Frage

I'm creating a file that requires huge libraries such as jquery and three.js using browserify. The compiling process takes several seconds, probably because it's recompiling all the libs for each minor change I make. Is there a way to speed it up?

War es hilfreich?

Lösung

Have you tried using the --insert-globals, --ig, or --fast flags? (they're all the same thing)

The reason it's slow may be that it's scanning all of jquery and d3 for __dirname, __filename, process, and global references.

EDIT:

I just remembered: Browserify will take any pre-existing require functions and fall back to using that. more info here

This means you could build a bundle for your static libs, and then only rebuild the bundle for your app code on change.

This coupled with my pre-edit answer should make it a lot faster.

Andere Tipps

There are a few options that can help:

--noparse=FILE is a must for things like jQuery and three.js that are huge but don't use require at all.

--detect-globals Set to false if your module doesn't use any node.js globals. Directs browserify not to parse a file looking for process, global, __filename, and __dirname.

--insert-globals Set to true if your module does use node.js globals. This will define those globals without parsing the module and checking to see if they're used.

I was able to speed up my build by externalizing ThreeJS, using noparse with it, and setting it not to create a source map for it.

Use https://github.com/substack/watchify while developing.

If you use grunt, you can use my grunt task : https://github.com/amiorin/grunt-watchify

It caches the dependencies and watches the filesystem. Because of this the build is very fast. You can use it with grunt-contrib-watch and grunt-contrib-connect or alone. You can find a Gruntfile.js example in the github repository.

If you don't use grunt, you can use the original watchify from @substack : https://github.com/substack/watchify

I wrote this to solve the problem of slow builds with browserify and commonjs-everywhere. If you run it in "watch" mode then it will automatically watch your input files and incrementally rebuild just any files that changed. Basically instantaneous and will never get slower as your project grows.

https://github.com/krisnye/browser-build

Using watchify is practically a must, as it actually caches your deps between reloads.

My builds dropped from 3-8s to under 1s. (The >3s builds were still using ignoreGlobals, detectGlobals=false, and even noParseing jQuery).

Here's how I use it with gulp and coffeescript:

gutil = require("gulp-util")
source = require("vinyl-source-stream")
watchify = require("watchify")
browserify = require("browserify")
coffeeify = require("coffeeify")

gulp.task "watchify", ->
  args = watchify.args
  args.extensions = ['.coffee']
  bundler = watchify(browserify("./coffee/app.coffee", args), args)
  bundler.transform(coffeeify)

  rebundle = ->
    gutil.log gutil.colors.green 'rebundling...'
    bundler.bundle()
      # log errors if they happen
      .on "error", gutil.log.bind(gutil, "Browserify Error")
      # I'm not really sure what this line is all about?
      .pipe source("app.js")
      .pipe gulp.dest("js")
      .pipe livereload()
    gutil.log gutil.colors.green 'rebundled.'

  bundler.on "update", rebundle
  rebundle()

gulp.task "default", ["watchify", "serve"]

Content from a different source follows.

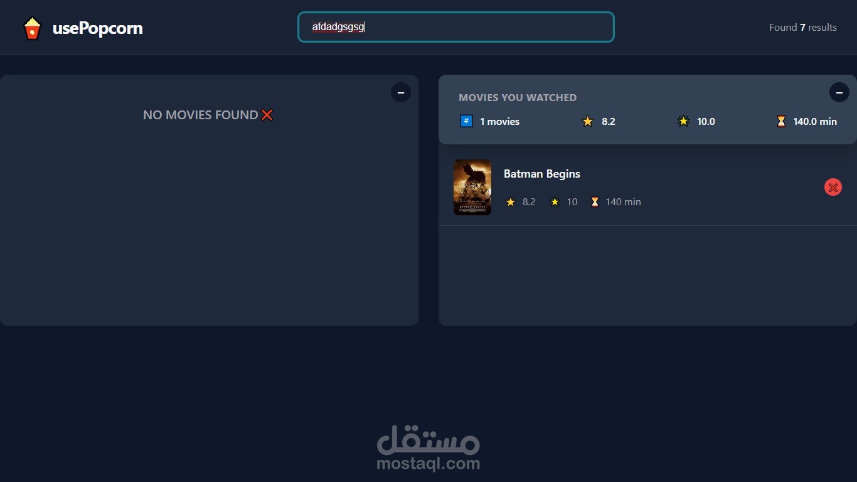Remove Batman Begins from watched list
Screen dimensions: 857x482
tap(833, 187)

EDIT: here's a JS translation:

var gutil = require("gulp-util")
var source = require("vinyl-source-stream")
var watchify = require("watchify")
var browserify = require("browserify")
var coffeeify = require("coffeeify")

gulp.task("watchify", function() {
  var args = watchify.args
  args.extensions = ['.coffee']
  var bundler = watchify(browserify("./coffee/app.coffee", args), args)
  bundler.transform(coffeeify)

  function rebundle() {
    gutil.log(gutil.colors.green('rebundling...'))
    bundler.bundle()
      // log errors if they happen
      .on("error", gutil.log.bind(gutil, "Browserify Error"))
      // I'm not really sure what this line is all about?
      .pipe(source("app.js"))
      .pipe(gulp.dest("js"))
      .pipe(livereload())
    gutil.log(gutil.colors.green('rebundled.'))
  }

  bundler.on("update", rebundle)
  rebundle()
})

gulp.task("default", ["watchify", "serve"])

Update

You can also give it a try to persistify which can be used as a drop in replacement for watchify from the command line and from code.

Original answer below

=======

I'm currently using bundly: https://www.npmjs.com/package/bundly

FULL DISCLOUSURE: I wrote it

But the main difference of this wrapper is that it provides incremental building. It persists the browserify cache between runs and only parse the files that have changed without the need for the watch mode.

Currently the module does a bit more than only adding the cache, but I'm thinking that the logic that handles the incremental build part could be moved to a plugin, that way it can be used with browserify directly.